Alfred Hitchcock's Psycho released in 1960 was one of the films that shocked the audience in a way that was never done before. Hitchcock shocked the audience by showing them nudity, the amount of money that was involved on screen and Norman Bates as a villain. The writer counts Psycho as a classic film in my film library. The film involves key aspects that make it the film that it is today. Some of the key aspects are cinematography, editing, sound and mise en scene which make the film extraordinary. The writer will be mainly discussing about the cinematography aspect of it but the writer will be inter-linking with mise en scene, sound and editing since all of them form a sort of a web that relate to each other and one cannot exist without the other. .
"The point is to draw the audience right inside the situation instead of leaving them to watch it from outside, from a distance. And you can do this only by breaking the action into details and cutting from one to the other so that each detail is forced in turn on the attention of the audience and reveals its psychological meaning" (Hitchcock, 1937). Alfred Hitchcock is known as a master cinematographer and editor. He created overall brilliance in the craft of choosing black and white film over color even after it had been five years in the market. Hitchcock did a fantastic job in psycho speaking regarding cinematography. The writer feels that the use of black and white created a huge impact and that it would not have been the same if it was in color.
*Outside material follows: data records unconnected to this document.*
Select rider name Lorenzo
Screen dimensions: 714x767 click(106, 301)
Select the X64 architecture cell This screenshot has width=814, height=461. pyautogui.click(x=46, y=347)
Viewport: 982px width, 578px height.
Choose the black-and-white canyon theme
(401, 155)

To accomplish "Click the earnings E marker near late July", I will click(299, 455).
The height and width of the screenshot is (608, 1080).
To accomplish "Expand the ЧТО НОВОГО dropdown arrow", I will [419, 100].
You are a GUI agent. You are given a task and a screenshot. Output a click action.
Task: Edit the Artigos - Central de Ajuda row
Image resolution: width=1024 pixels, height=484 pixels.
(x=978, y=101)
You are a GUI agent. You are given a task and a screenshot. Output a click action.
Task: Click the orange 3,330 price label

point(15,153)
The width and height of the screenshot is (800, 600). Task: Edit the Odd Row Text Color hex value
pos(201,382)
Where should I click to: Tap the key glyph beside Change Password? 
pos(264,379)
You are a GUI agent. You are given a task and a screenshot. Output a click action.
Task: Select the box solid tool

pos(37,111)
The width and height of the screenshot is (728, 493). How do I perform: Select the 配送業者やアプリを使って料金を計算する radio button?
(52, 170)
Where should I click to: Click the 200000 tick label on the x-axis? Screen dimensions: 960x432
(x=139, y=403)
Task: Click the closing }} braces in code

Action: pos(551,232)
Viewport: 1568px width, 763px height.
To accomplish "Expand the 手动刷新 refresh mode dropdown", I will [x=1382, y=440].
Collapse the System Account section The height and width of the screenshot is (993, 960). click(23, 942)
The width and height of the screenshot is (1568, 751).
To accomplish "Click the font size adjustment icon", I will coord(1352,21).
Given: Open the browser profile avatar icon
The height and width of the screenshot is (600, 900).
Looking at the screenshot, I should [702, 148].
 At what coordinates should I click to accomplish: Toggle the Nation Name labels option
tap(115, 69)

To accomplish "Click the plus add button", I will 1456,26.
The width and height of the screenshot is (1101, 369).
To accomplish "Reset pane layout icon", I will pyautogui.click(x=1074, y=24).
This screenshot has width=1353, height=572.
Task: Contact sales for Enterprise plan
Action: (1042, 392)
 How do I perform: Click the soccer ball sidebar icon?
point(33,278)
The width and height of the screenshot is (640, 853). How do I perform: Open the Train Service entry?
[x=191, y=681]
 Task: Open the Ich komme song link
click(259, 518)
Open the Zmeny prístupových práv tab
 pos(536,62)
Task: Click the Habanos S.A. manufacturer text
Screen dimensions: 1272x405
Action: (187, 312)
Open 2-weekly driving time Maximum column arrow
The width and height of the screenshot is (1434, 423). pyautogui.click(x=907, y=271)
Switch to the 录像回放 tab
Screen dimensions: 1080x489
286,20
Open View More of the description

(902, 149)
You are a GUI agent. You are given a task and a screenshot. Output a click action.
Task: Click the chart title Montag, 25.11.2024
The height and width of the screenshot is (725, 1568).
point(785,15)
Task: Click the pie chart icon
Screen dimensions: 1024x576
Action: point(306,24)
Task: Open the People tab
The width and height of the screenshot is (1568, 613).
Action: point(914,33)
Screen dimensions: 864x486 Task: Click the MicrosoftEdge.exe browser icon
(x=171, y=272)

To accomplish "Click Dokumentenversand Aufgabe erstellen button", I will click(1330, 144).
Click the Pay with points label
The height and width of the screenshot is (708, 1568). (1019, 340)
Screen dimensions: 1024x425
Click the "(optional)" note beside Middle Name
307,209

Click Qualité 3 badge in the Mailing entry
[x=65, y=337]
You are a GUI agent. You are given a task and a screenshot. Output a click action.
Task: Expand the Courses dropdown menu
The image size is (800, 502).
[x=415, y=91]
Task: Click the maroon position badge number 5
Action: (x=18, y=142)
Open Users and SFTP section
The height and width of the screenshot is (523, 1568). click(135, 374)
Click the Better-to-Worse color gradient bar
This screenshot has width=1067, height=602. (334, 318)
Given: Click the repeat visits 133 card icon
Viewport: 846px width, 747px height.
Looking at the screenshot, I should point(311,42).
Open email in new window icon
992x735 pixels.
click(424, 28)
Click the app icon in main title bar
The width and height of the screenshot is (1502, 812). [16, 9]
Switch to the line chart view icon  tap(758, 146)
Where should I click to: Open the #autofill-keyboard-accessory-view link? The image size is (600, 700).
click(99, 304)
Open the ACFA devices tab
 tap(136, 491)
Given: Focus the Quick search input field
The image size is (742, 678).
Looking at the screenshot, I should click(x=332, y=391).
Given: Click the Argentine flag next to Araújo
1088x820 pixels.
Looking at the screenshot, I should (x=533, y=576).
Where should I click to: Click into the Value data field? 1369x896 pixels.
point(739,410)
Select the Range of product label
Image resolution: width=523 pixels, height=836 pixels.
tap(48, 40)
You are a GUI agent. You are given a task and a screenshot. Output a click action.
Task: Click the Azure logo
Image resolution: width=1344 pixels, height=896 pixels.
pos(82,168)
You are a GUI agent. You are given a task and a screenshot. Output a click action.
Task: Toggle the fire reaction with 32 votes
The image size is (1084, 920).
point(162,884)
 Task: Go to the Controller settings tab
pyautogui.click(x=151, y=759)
It wouldn't have been horrific enough in the writer's opinion. cinematography, lighting and color go hand in hand. .
The black and white in the writer's opinion added quality into the film. It showed the flat truth about the characters. The contrast in the image also shows the mood or emotional state in the scene. This was very accurately curated by Hitchcock. The scenes such as the one in the shower, it shows that Marion is vulnerable with the black and white and this would have in no way looked the scary as it is originally.